Qui subentra il talento di Petkovic. In 10, con un difensore espulso e ancora in vantaggio, tutti gli allenatori fanno uscire una punta e per fare posto ad un difensore centrale. Vlado invece toglie Candreva e mette Cana che è vero che può giocare centrale difensivo ma che essendo centrocampista può impostare il gioco.  Infatti la Lazio nonostante l’inferiorità numerica sfiora anche il terzo goal.  L’albanese però invidioso della prestazione di Dias decide di imitarlo regalando al Borussia il terzo rigore (quando avete visto per l'ultima volta, in Europa, tre rigori in favore di una squadra nella stessa partita?).  Il pareggio toglie mordente alla Lazio che pochi minuti dopo si ritrova addirittura sotto 3-2. 

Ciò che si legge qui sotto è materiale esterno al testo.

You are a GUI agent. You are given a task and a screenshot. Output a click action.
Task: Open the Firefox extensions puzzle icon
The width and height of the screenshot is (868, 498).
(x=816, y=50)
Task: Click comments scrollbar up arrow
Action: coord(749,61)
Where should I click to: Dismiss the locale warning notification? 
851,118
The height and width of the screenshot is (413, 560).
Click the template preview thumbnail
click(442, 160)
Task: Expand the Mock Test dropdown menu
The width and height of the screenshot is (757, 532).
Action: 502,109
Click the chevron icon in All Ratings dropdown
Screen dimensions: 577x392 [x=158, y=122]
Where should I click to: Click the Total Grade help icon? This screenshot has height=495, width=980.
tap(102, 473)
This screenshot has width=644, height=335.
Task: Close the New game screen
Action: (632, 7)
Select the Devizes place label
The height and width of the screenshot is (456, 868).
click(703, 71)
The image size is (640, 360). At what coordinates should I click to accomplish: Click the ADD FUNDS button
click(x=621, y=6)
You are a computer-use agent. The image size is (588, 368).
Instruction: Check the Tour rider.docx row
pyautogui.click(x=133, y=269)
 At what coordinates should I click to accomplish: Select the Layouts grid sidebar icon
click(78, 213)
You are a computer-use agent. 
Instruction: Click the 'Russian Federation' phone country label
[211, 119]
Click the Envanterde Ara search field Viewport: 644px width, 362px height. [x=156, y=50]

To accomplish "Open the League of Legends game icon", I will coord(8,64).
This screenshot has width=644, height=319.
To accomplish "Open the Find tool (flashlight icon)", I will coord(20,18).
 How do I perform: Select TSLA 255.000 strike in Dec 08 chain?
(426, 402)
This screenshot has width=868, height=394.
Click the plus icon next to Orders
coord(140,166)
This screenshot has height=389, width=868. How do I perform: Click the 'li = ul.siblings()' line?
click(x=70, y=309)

Partita finita? Macché questa squadra non molla mai. Al 93’ su uno splendido cross di Hernanes, in grande crescita, arriva la zuccata di Kozak che regala un pareggio che vale doppio. Da analizzare la performance del ceco, che in campionato stenta ma che in Europa League ha una media goal impressionante.  Kozak ha infatti segnato 7 reti pur non partendo sempre da titolare in Europa. Addirittura, il bistrattato Libor è il capocannoniere della competizione in compagnia di giocatori ben più quotati come  Eto’o, Cavani e Palacio. Questa doppietta, che potrebbe aprire le porte del prossimo turno alla Lazio, danno fiducia e morale al ceco che potrebbe tornare utile anche in campionato.

Chi è già molto utile è Sergio Floccari che ormai non si ferma più, per lui 4° goal nelle ultime 4 partite disputate. Adesso la Lazio deve recuperare le energie per la sfida di lunedì contro il Siena perchè Petkovic vuole centrare tutti e tre i traguardi: la Coppa Italia, l’Europa League e la qualificazione in Champions, obiettivo ambizioso ma con questa squadra non impossibile.